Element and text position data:
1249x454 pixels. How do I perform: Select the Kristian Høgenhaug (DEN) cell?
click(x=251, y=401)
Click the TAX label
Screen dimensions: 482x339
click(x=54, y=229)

Required task:
Reproduce the listing above with every instance of "Select" replaced by "Choose", leaving all other text unchanged.

Task output:
1249x454 pixels. How do I perform: Choose the Kristian Høgenhaug (DEN) cell?
click(x=251, y=401)
Click the TAX label
Screen dimensions: 482x339
click(x=54, y=229)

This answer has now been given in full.